• _EXERCISE BRIEF_
Where the word "screenshot" appears in a line below, copy the whole line.

--- MATERIAL FOR THIS TASK Enclosed Below ---

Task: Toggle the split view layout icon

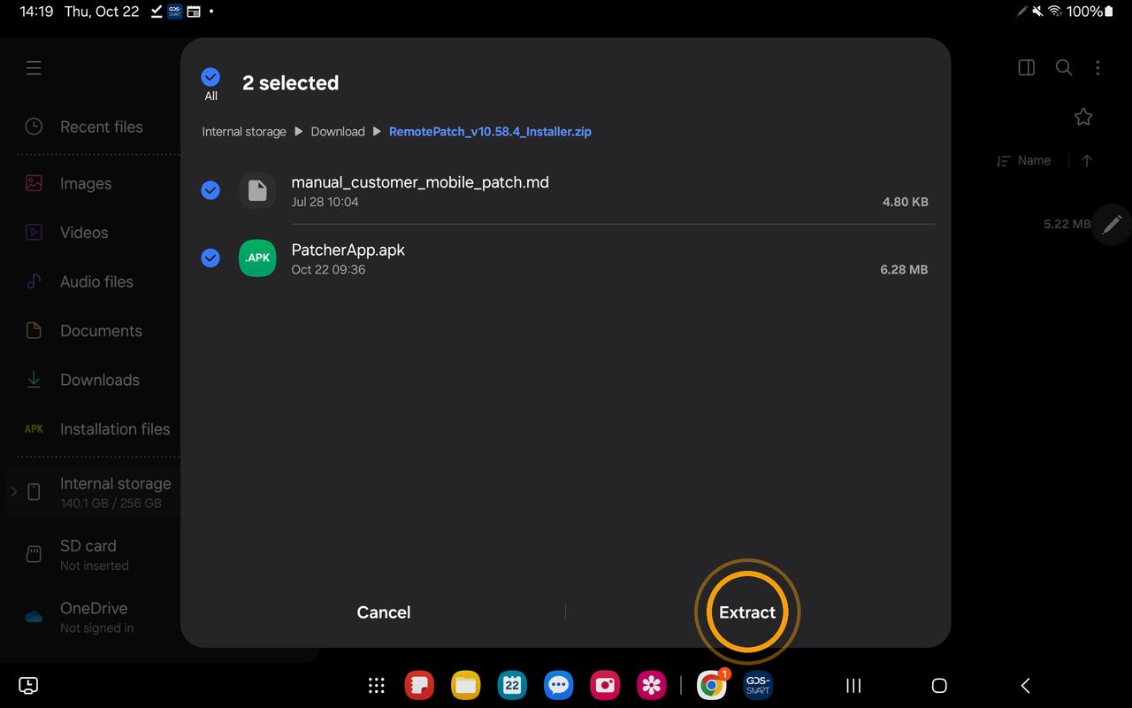Action: pos(1027,68)
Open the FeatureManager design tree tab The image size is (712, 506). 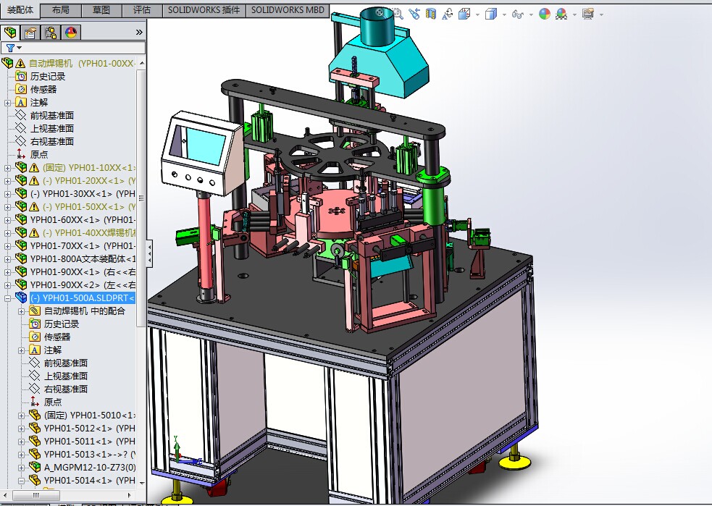coord(10,32)
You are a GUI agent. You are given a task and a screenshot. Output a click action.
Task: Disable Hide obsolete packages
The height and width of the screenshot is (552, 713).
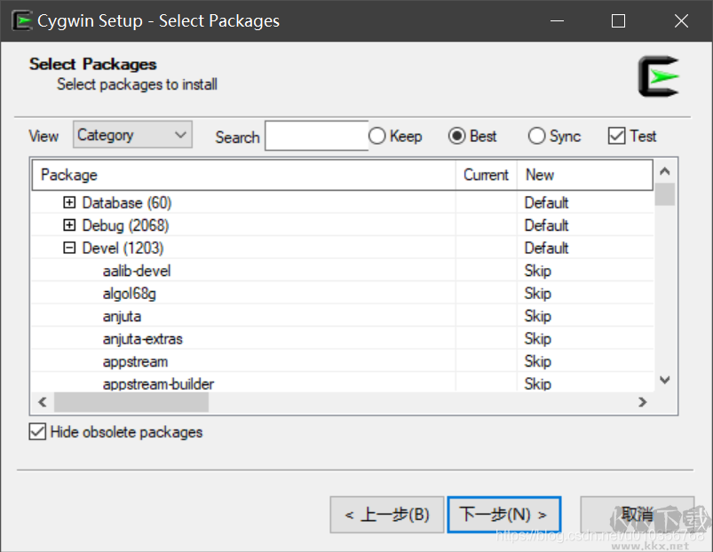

--- End of Enclosed MATERIAL FOR THIS TASK ---

• _WORKED SOLUTION_
You are a GUI agent. You are given a task and a screenshot. Output a click action.
The height and width of the screenshot is (552, 713).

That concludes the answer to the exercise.